═══ Given data ═══
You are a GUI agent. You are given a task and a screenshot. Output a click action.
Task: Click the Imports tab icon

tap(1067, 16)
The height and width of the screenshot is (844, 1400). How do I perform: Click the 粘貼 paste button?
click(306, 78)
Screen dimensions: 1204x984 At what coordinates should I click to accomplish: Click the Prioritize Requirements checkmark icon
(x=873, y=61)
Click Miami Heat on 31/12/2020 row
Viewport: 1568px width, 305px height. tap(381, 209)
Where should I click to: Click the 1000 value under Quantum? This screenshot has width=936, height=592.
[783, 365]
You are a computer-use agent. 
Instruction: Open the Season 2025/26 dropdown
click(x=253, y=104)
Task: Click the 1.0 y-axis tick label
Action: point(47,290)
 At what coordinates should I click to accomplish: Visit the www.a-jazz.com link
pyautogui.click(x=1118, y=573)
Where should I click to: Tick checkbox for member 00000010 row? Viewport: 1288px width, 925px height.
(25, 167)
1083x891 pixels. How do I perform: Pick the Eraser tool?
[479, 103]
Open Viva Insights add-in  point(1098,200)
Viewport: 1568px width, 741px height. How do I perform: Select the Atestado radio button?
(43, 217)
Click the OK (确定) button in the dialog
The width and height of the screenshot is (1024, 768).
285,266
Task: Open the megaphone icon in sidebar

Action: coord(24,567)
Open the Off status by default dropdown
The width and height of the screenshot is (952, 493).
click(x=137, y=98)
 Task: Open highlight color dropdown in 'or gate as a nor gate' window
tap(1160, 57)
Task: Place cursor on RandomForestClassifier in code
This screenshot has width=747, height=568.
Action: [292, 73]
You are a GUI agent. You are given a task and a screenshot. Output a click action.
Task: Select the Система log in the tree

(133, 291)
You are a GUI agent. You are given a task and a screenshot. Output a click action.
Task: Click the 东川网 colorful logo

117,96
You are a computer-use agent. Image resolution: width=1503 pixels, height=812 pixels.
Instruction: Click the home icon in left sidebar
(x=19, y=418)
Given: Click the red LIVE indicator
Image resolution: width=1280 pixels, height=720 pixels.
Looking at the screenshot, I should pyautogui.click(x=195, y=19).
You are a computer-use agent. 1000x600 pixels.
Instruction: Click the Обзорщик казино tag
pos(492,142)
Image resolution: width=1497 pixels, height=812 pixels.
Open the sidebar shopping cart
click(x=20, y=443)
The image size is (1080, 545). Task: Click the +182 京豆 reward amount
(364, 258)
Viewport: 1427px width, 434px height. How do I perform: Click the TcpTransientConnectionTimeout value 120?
═══
_Your instructions_.
Give every line of the listing above as a JSON list of strings, one string per line, and leave out blank lines.

_Solution to this task_.
[
  "You are a GUI agent. You are given a task and a screenshot. Output a click action.",
  "Task: Click the Imports tab icon",
  "tap(1067, 16)",
  "The height and width of the screenshot is (844, 1400). How do I perform: Click the 粘貼 paste button?",
  "click(306, 78)",
  "Screen dimensions: 1204x984 At what coordinates should I click to accomplish: Click the Prioritize Requirements checkmark icon",
  "(x=873, y=61)",
  "Click Miami Heat on 31/12/2020 row",
  "Viewport: 1568px width, 305px height. tap(381, 209)",
  "Where should I click to: Click the 1000 value under Quantum? This screenshot has width=936, height=592.",
  "[783, 365]",
  "You are a computer-use agent. ",
  "Instruction: Open the Season 2025/26 dropdown",
  "click(x=253, y=104)",
  "Task: Click the 1.0 y-axis tick label",
  "Action: point(47,290)",
  " At what coordinates should I click to accomplish: Visit the www.a-jazz.com link",
  "pyautogui.click(x=1118, y=573)",
  "Where should I click to: Tick checkbox for member 00000010 row? Viewport: 1288px width, 925px height.",
  "(25, 167)",
  "1083x891 pixels. How do I perform: Pick the Eraser tool?",
  "[479, 103]",
  "Open Viva Insights add-in  point(1098,200)",
  "Viewport: 1568px width, 741px height. How do I perform: Select the Atestado radio button?",
  "(43, 217)",
  "Click the OK (确定) button in the dialog",
  "The width and height of the screenshot is (1024, 768).",
  "285,266",
  "Task: Open the megaphone icon in sidebar",
  "Action: coord(24,567)",
  "Open the Off status by default dropdown",
  "The width and height of the screenshot is (952, 493).",
  "click(x=137, y=98)",
  " Task: Open highlight color dropdown in 'or gate as a nor gate' window",
  "tap(1160, 57)",
  "Task: Place cursor on RandomForestClassifier in code",
  "This screenshot has width=747, height=568.",
  "Action: [292, 73]",
  "You are a GUI agent. You are given a task and a screenshot. Output a click action.",
  "Task: Select the Система log in the tree",
  "(133, 291)",
  "You are a GUI agent. You are given a task and a screenshot. Output a click action.",
  "Task: Click the 东川网 colorful logo",
  "117,96",
  "You are a computer-use agent. Image resolution: width=1503 pixels, height=812 pixels.",
  "Instruction: Click the home icon in left sidebar",
  "(x=19, y=418)",
  "Given: Click the red LIVE indicator",
  "Image resolution: width=1280 pixels, height=720 pixels.",
  "Looking at the screenshot, I should pyautogui.click(x=195, y=19).",
  "You are a computer-use agent. 1000x600 pixels.",
  "Instruction: Click the Обзорщик казино tag",
  "pos(492,142)",
  "Image resolution: width=1497 pixels, height=812 pixels.",
  "Open the sidebar shopping cart",
  "click(x=20, y=443)",
  "The image size is (1080, 545). Task: Click the +182 京豆 reward amount",
  "(364, 258)",
  "Viewport: 1427px width, 434px height. How do I perform: Click the TcpTransientConnectionTimeout value 120?"
]